It is an insult to Islam to oppress women in its name. Taking the name of Islam, if they simply want to boss over others it is totally unacceptable. The tragedy is that most Muslims believe them because they speak a bit of Arabic and claim to have mastered various texts. Most people are simply too scared of them to speak out against nonsensical patriarchal fatwas for fear of being excommunicated or attacked by mobs instigated by the mullahs. The government and various political parties not only remain silent in the face of these fatwas but also actively seek to court the mullahs' favour because of their vast influence among the Muslim electorate. They simply don't dare alienate them for fear of losing Muslim votes.

'Islam does not forbid women from praying in mosques'

Photographs: Parth Sanyal, Reuters
Would you say that it is the textual, literalist approach of the maulvis to Islam, ignoring social realities, that is the main cause of what you regard as the insensitivity of many of them to the manifold problems of Muslim women?

That is one factor, surely, but another principal reason is the prevalent patriarchal culture in society at large, which influences the way they understand religion, often in very subtle and unperceived ways. It is crucial to have knowledge of the Quran, of course, but also of empirical realities. Only then can one properly interpret and apply the teachings of the Quran in society.

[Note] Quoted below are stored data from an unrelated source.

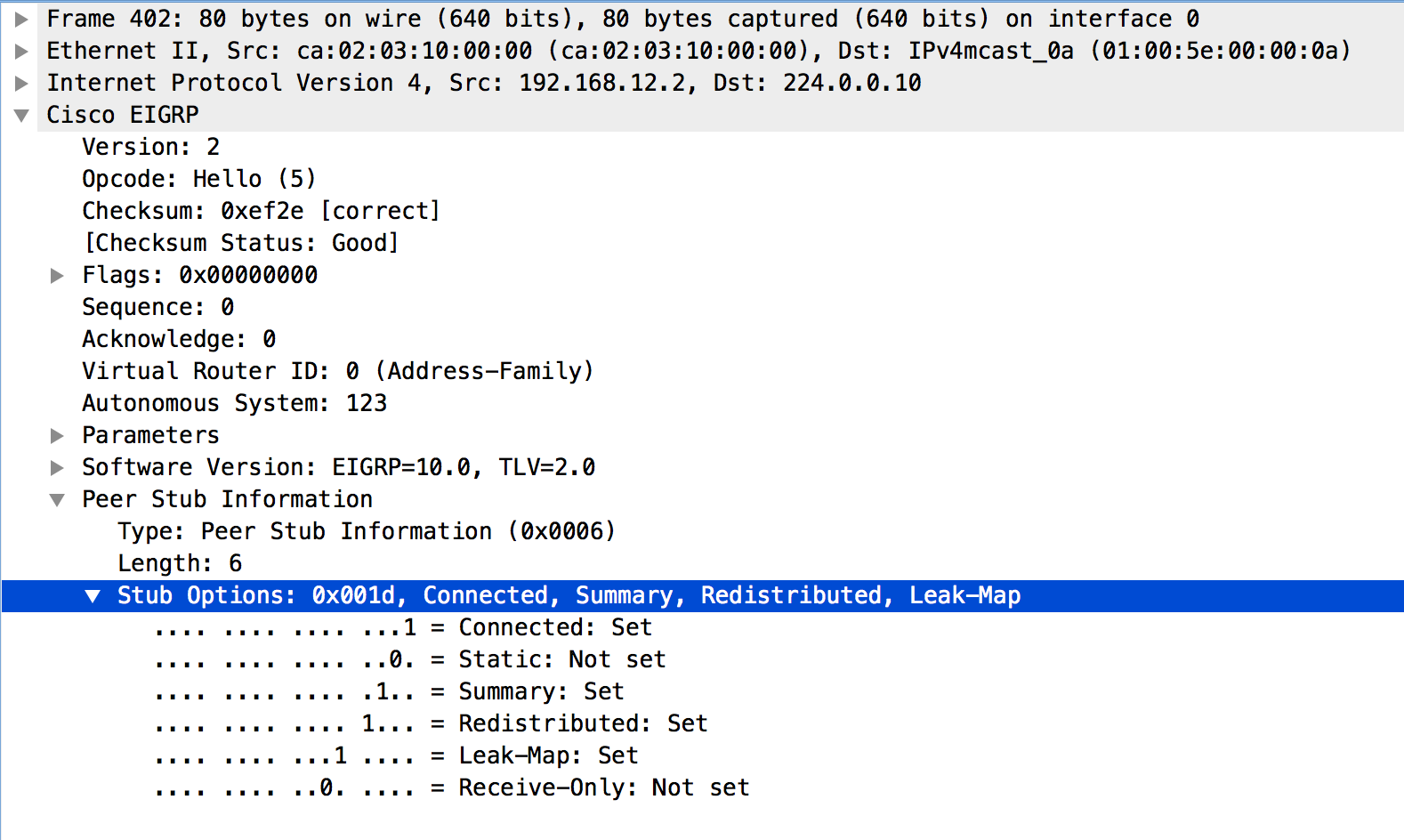Collapse the Peer Stub Information subtree
Viewport: 1404px width, 840px height.
coord(57,499)
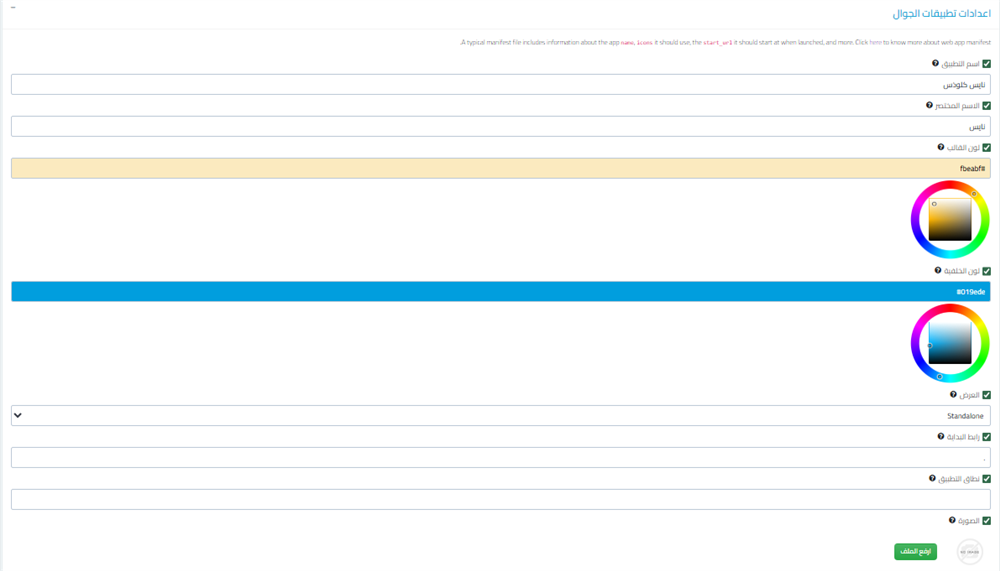The width and height of the screenshot is (1000, 571).
Task: Click the dropdown arrow of العرض select
Action: (x=18, y=415)
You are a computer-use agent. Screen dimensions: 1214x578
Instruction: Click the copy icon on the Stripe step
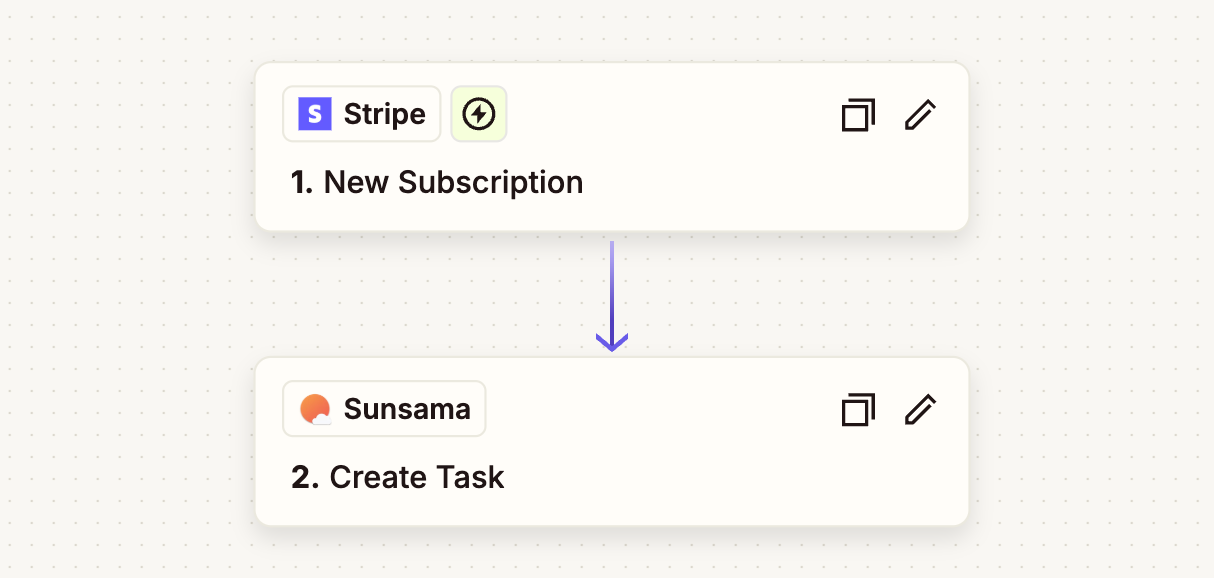pyautogui.click(x=857, y=115)
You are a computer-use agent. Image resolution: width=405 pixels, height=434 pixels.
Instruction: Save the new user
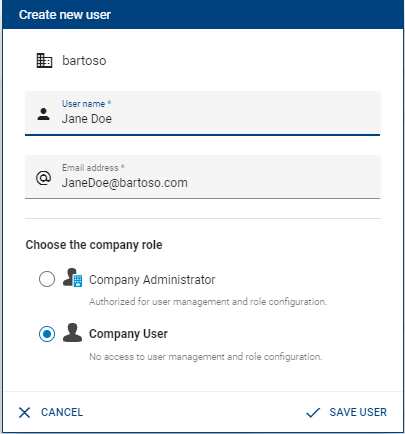coord(346,412)
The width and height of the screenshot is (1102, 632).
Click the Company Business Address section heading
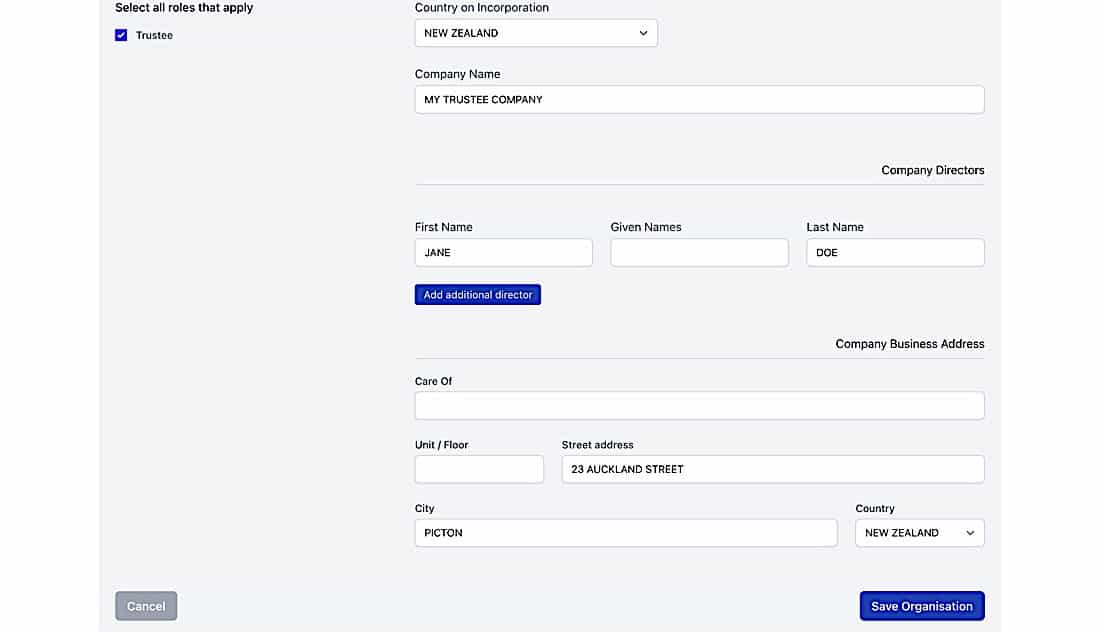point(909,343)
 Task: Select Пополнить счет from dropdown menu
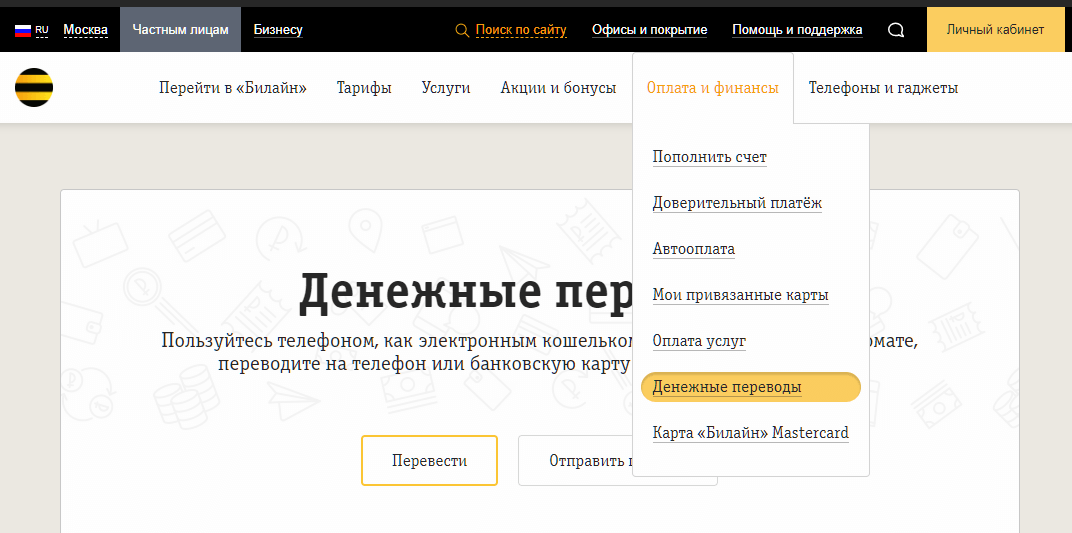coord(709,157)
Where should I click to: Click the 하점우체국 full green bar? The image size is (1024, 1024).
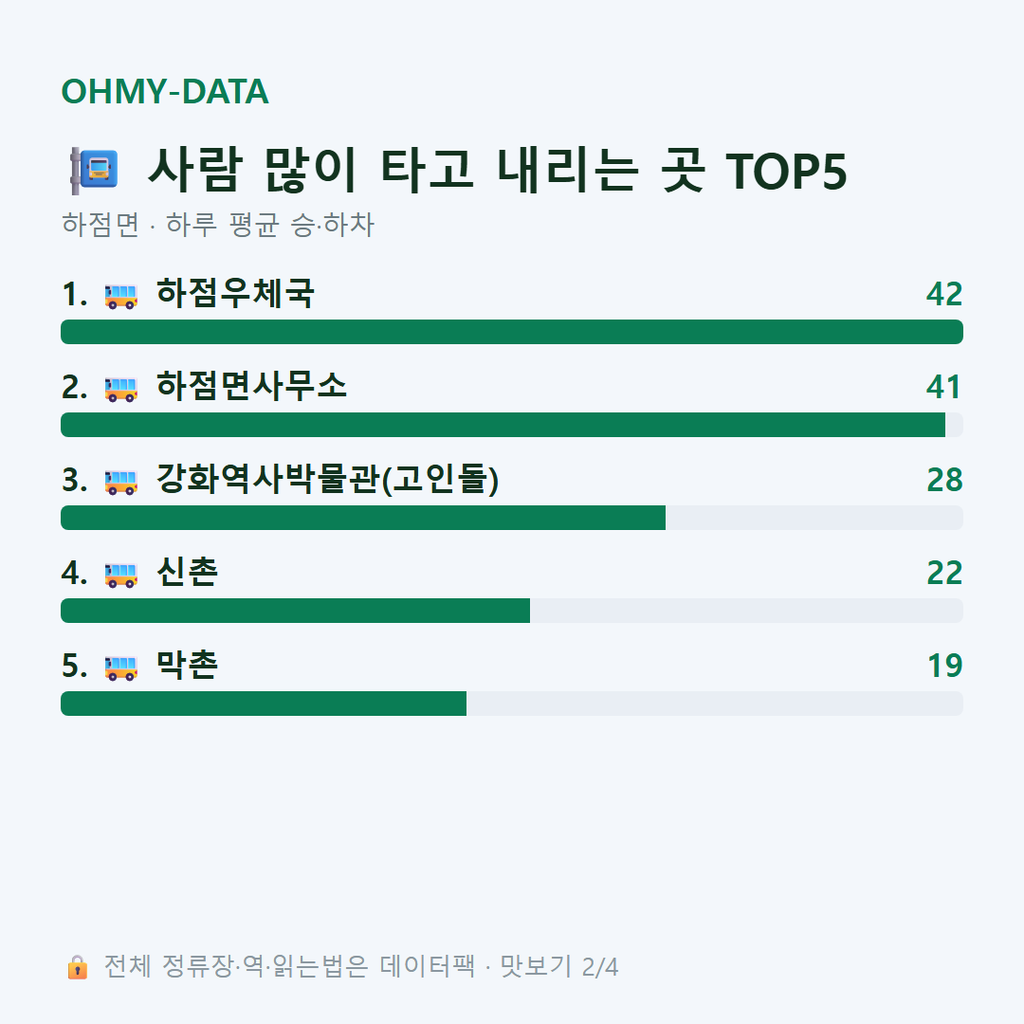512,332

In my opinion, many maulvis do not understand even the Quran properly. They also have little or no understanding of the actual, empirical problems faced by vast numbers of Muslim women. That is certainly one reason for the sort of anti-women fatwas that many of them routinely issue. It is not enough for them to deliver long, winding lectures about women's rights in Islam, as they generally do. When Muslim women like us start demanding those very rights, many of them, as well as many other Muslim men, tell us to shut up.

But, I must say, things are slowly changing now. When we started off demanding our rights, we faced a lot of opposition from maulvis and other men, some of who even went to the extent of branding us as against Islam! But now, perhaps seeing our work and that we are not violating Quranic teachings, but, rather, seeking to uphold them in addressing women's problems, some of them are even helping us. It is not that all the maulvis are bad or are against women's rights. Not at all. In fact, some of them now attend our meetings and teach our women about the rights that Islam gives to women, rights which many Muslim men simply don't want us to access.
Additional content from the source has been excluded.